The plane carrying Evgeny Erofeev and Aleksandr Aleksandrov landed at Moscow’s Vnukovo airport in the afternoon as billionaire Ukrainian President Petro Poroshenko sent his personal aircraft to fetch Nadezhda Savchenko from Rostov-on Don.
On her arrival she burst into song and chanted: “Glory to Ukraine!”
The former Ukrainian air force pilot had been pardoned by Russian President Vladimir Putin that morning.
The two Russian ex-servicemen were taken prisoner in Ukraine while fighting as volunteers for anti-fascist forces in the eastern Donbass region.
They were paraded on TV along with their military ID cards and later sentenced to 14 years for terrorism.
Ms Savchenko joined the neonazi Aidar Battalion to fight in the Donbass following the 2014 Maidan Square coup.

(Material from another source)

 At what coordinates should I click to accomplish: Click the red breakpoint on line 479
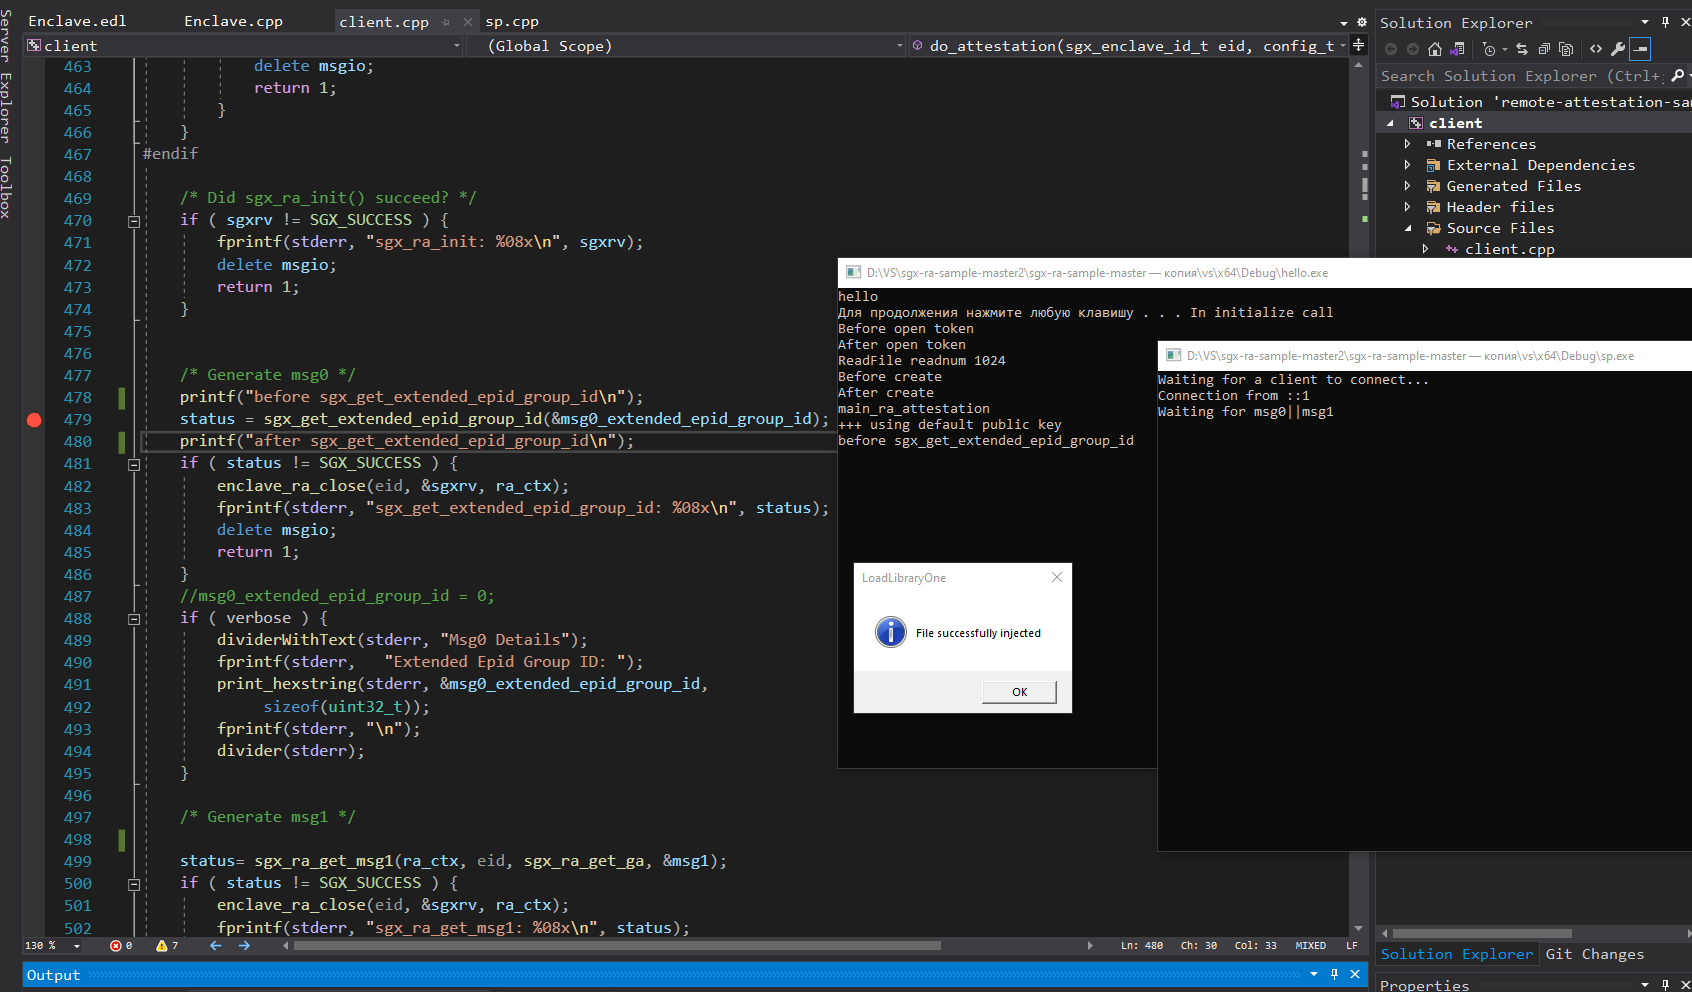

She was captured by the Donbass forces that summer but later escaped and made her way into Russia — claiming to have been bundled across the border — where she was arrested.
She was convicted of complicity in the murder of Russian journalists Igor Kornelyuk and Anton Voloshin near Lugansk while acting as a helicopter-borne artillery spotter.
Mr Putin met the victims’ families to thank them and express hope that the decision would “help to alleviate the stand-off in the conflict zone and help to avoid such terrible and pointless losses.”
Ukrainian powerbroker Viktor Medvedchuk, who was present at the meeting, said the swap “could be a step towards restoring relations between Ukraine and Russia.”